□平成28年の世界保健機関の報告によれば,年間の世界のマラリア罹患者数は2億1200万人(その88%がアフリカ地域),死亡者数は42万9000人(その90%がアフリカ地域)である。特記すべきは,死亡者の70%は5歳未満の子どもたちだということである。
□近年の日本国内の輸入マラリア患者数は,年間50人あまりと減少傾向にある。海外渡航者のマラリア予防に関する意識の向上が,その理由の1つと考えられる。

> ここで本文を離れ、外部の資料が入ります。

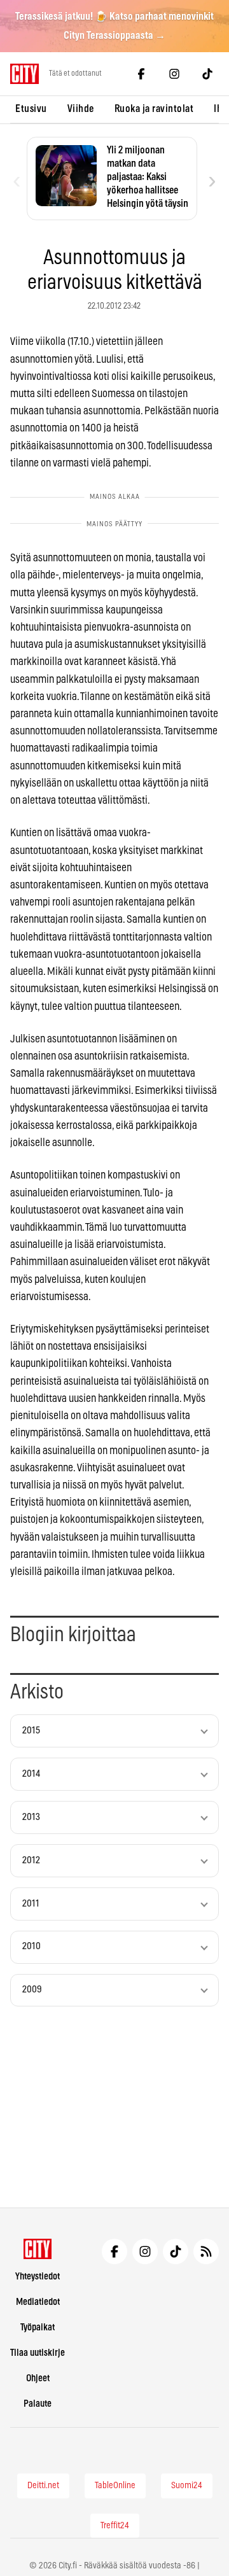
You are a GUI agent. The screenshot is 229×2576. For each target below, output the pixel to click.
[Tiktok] (207, 73)
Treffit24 (115, 2525)
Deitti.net (43, 2485)
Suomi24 (186, 2485)
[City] (38, 2249)
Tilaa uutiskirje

□ヒトのマラリアには,熱帯熱,三日熱,四日熱,卵形マラリアの4種類がある。近年東南アジアのサルマラリア原虫の一種がヒトに感染する例が散見され,死亡者も出ている。ここでは,日常診療で遭遇することの多い熱帯熱マラリア,三日熱マラリアを中心に概説する。
□突発的な発熱(40℃を超える高熱が稀でない),悪寒戦慄,頭痛などがみられる。
□熱帯熱マラリアでは,発熱は弛張する。三日熱マラリアでは1日おき,四日熱マラリアでは2日おきの周期的な発熱が典型的である。
□脳性マラリアでは,熱帯熱マラリア原虫寄生赤血球が脳の毛細血管に接着して,血流を阻害することにより意識障害や昏睡が起こるが,その診断は困難である。
□マラリアの診断は,ギムザ染色した血液薄層塗抹標本の顕微鏡検査により,赤血球に寄生した原虫を見出し,その種を形態学的に鑑別することが基本となる(図)。
□マラリア原虫の寄生赤血球率を計算し,重症度の指標や治療効果の判定に用いる。
□わが国では認可が得られていないが,濾紙クロマトグラフィーによる迅速診断キット(Rapid Diagnostic Tests:RDTs)が世界では標準化されている。
□PCR法による遺伝子診断法が,鋭敏度・特異度ともに高いが,その検査ができる施設は限られている。
□脳性マラリアは死亡率が高いので,血糖値や血圧を計測し,真の脳性マラリアとそうでないものとの鑑別を行う。